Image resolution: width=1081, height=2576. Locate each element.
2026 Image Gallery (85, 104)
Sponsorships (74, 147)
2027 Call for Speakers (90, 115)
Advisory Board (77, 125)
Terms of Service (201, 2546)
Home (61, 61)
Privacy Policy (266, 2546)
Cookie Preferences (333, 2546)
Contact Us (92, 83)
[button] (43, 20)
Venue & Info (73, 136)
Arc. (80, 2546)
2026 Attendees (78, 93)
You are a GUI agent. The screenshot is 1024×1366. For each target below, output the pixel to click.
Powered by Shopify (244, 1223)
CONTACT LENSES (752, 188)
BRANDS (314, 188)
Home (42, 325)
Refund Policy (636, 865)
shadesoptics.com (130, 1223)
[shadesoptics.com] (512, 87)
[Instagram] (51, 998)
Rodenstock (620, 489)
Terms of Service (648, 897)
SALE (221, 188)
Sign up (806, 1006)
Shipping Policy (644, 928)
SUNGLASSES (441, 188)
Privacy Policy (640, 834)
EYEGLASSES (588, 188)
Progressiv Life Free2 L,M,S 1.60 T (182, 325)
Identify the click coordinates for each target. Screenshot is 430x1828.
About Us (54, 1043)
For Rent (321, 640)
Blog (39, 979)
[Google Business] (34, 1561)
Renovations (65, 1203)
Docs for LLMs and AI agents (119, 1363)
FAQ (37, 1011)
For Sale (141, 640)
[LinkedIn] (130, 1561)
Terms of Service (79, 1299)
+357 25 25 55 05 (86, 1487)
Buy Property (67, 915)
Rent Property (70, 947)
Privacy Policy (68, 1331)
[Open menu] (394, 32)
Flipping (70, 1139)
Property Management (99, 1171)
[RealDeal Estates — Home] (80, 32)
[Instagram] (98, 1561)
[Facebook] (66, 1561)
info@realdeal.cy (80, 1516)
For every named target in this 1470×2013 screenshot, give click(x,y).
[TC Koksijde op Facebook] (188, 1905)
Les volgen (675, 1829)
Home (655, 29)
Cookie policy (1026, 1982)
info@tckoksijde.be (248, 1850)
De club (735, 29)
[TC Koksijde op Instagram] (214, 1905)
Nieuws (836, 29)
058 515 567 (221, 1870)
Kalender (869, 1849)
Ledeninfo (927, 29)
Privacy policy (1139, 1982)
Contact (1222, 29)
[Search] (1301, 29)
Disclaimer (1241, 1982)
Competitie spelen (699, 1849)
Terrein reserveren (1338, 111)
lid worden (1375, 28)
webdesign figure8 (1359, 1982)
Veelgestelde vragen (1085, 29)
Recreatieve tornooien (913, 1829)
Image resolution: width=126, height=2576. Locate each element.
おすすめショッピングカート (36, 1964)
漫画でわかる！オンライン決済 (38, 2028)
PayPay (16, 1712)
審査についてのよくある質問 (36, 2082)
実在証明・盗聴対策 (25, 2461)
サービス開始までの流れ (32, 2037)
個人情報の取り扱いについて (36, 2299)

Problem:
Could you reproduce all of the entries above exactly?

Exercise result:
Image resolution: width=1081, height=2576. Locate each element.
2026 Image Gallery (85, 104)
Sponsorships (74, 147)
2027 Call for Speakers (90, 115)
Advisory Board (77, 125)
Terms of Service (201, 2546)
Home (61, 61)
Privacy Policy (266, 2546)
Cookie Preferences (333, 2546)
Contact Us (92, 83)
[button] (43, 20)
Venue & Info (73, 136)
Arc. (80, 2546)
2026 Attendees (78, 93)
You are a GUI agent. The screenshot is 1024×1366. For each target below, output the pixel to click.
Powered by Shopify (244, 1223)
CONTACT LENSES (752, 188)
BRANDS (314, 188)
Home (42, 325)
Refund Policy (636, 865)
shadesoptics.com (130, 1223)
[shadesoptics.com] (512, 87)
[Instagram] (51, 998)
Rodenstock (620, 489)
Terms of Service (648, 897)
SALE (221, 188)
Sign up (806, 1006)
Shipping Policy (644, 928)
SUNGLASSES (441, 188)
Privacy Policy (640, 834)
EYEGLASSES (588, 188)
Progressiv Life Free2 L,M,S 1.60 T (182, 325)
Identify the click coordinates for each target. Screenshot is 430x1828.
About Us (54, 1043)
For Rent (321, 640)
Blog (39, 979)
[Google Business] (34, 1561)
Renovations (65, 1203)
Docs for LLMs and AI agents (119, 1363)
FAQ (37, 1011)
For Sale (141, 640)
[LinkedIn] (130, 1561)
Terms of Service (79, 1299)
+357 25 25 55 05 (86, 1487)
Buy Property (67, 915)
Rent Property (70, 947)
Privacy Policy (68, 1331)
[Open menu] (394, 32)
Flipping (70, 1139)
Property Management (99, 1171)
[RealDeal Estates — Home] (80, 32)
[Instagram] (98, 1561)
[Facebook] (66, 1561)
info@realdeal.cy (80, 1516)
For every named target in this 1470×2013 screenshot, give click(x,y).
[TC Koksijde op Facebook] (188, 1905)
Les volgen (675, 1829)
Home (655, 29)
Cookie policy (1026, 1982)
info@tckoksijde.be (248, 1850)
De club (735, 29)
[TC Koksijde op Instagram] (214, 1905)
Nieuws (836, 29)
058 515 567 (221, 1870)
Kalender (869, 1849)
Ledeninfo (927, 29)
Privacy policy (1139, 1982)
Contact (1222, 29)
[Search] (1301, 29)
Disclaimer (1241, 1982)
Competitie spelen (699, 1849)
Terrein reserveren (1338, 111)
lid worden (1375, 28)
webdesign figure8 (1359, 1982)
Veelgestelde vragen (1085, 29)
Recreatieve tornooien (913, 1829)
Image resolution: width=126, height=2576. Locate each element.
おすすめショッピングカート (36, 1964)
漫画でわかる！オンライン決済 (38, 2028)
PayPay (16, 1712)
審査についてのよくある質問 (36, 2082)
実在証明・盗聴対策 (25, 2461)
サービス開始までの流れ (32, 2037)
個人情報の取り扱いについて (36, 2299)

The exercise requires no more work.